Choosing Their Battles: Progressives Seething Over Biden Cabinet Are Trying To Hold It Together

Written By BlabberBuzz | Thursday, 03 December 2020 21:50

Liberal climate activists, once planned to go to war to stop administration appointments with fossil fuel industry ties, are now rethinking that approach concerning President-elect Joe Biden's pick for top economic adviser.

Liberal organizations for months have pushed Biden to refuse personnel from working for him if they beforehand worked with fossil fuel companies or Wall Street firms that invested in coal, oil, or natural gas.

Though some activists are deciding not to start a major battle to stop Brian Deese, Biden's expected pick for National Economic Council director, even though he is the head of global sustainable investing at BlackRock, the world’s biggest asset manager and a leading fossil fuel investor.

These activists know that pushing too hard could restrain the influence of liberals in the Biden administration.

"This is one of several moments where we are seeing splits in the Left. It's really easy to be on the same side when you are fighting a common enemy. It's a lot harder to figure out what you agree with. You are seeing some of that sorting,” a liberal climate activist explained. The activist, who works for a group struggling against fossil fuel-aligned personnel, asked to be unknown because of internal divisions.

Deese is proving to be more divisive among liberals than Ernest Moniz, whom progressive groups are more organized and proactive in opposing as the next energy secretary.

That’s because Deese would bring climate policymaking knowledge to his position as National Economic Council director, an unusual resume for that job, which does not require Senate confirmation.

“The counterfactual person to run the NEC could be a person who doesn't know or care about climate action,” Leah Stokes, an assistant professor of environmental politics at the University of California, Santa Barbara who is ordinarily allied with liberal groups, explained.

Deese was a senior counselor to President Barack Obama centered on climate and energy, performing a significant role in developing the Paris agreement and helping impose strict fuel-efficiency standards on automakers.
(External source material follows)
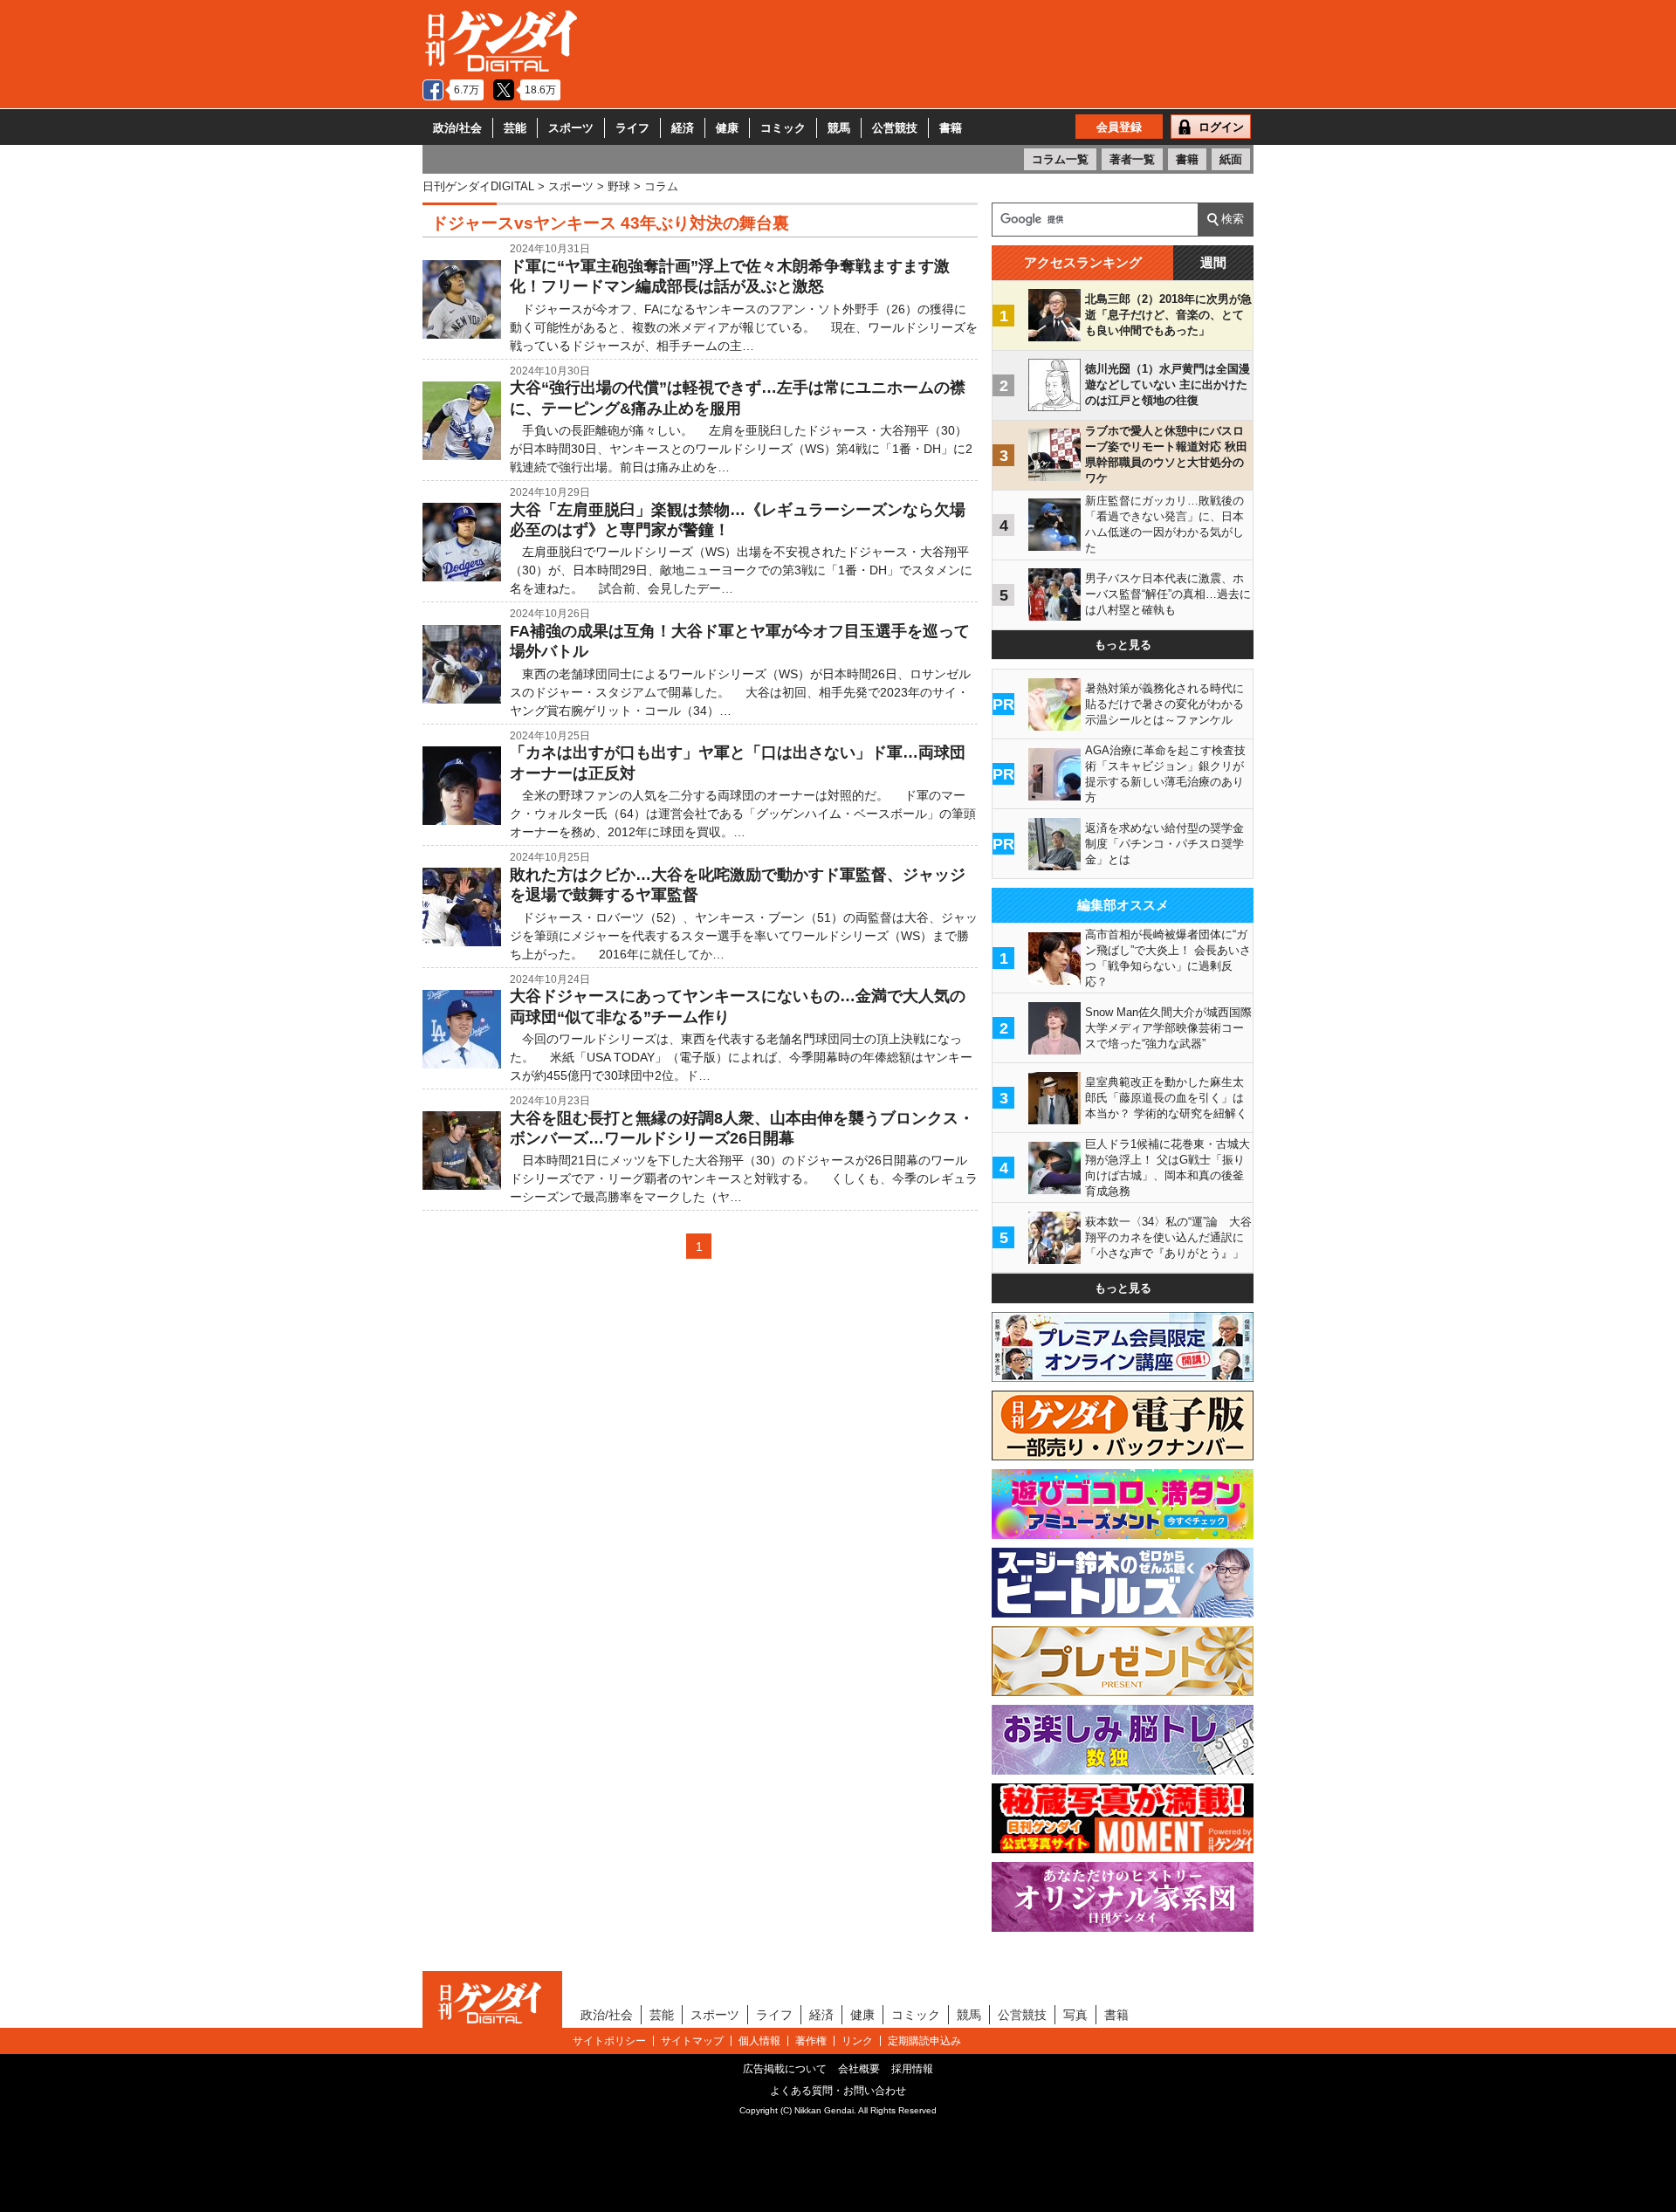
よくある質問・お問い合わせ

Those practices would place Deese to carry out Biden’s intent to make climate change policy central to all aspects of government.

“It’s both true there is opposition to him, and we don't approve of some of his policies and some of what he’s done with his life and that he also might be one of our routes into the Biden administration. Is that enough to merit shutting up?” the liberal activist said.

Some liberal groups such as Oil Change U.S. that have led the campaign pressuring Biden to withdraw Obama-era personnel with fossil fuel ties decided not to issue a public opinion on Deese at all.

Other people that have associated with that campaign, such as former Obama climate adviser John Podesta of Climate Power 2020 and Bill McKibben, founder of 350.org, have made supportive statements.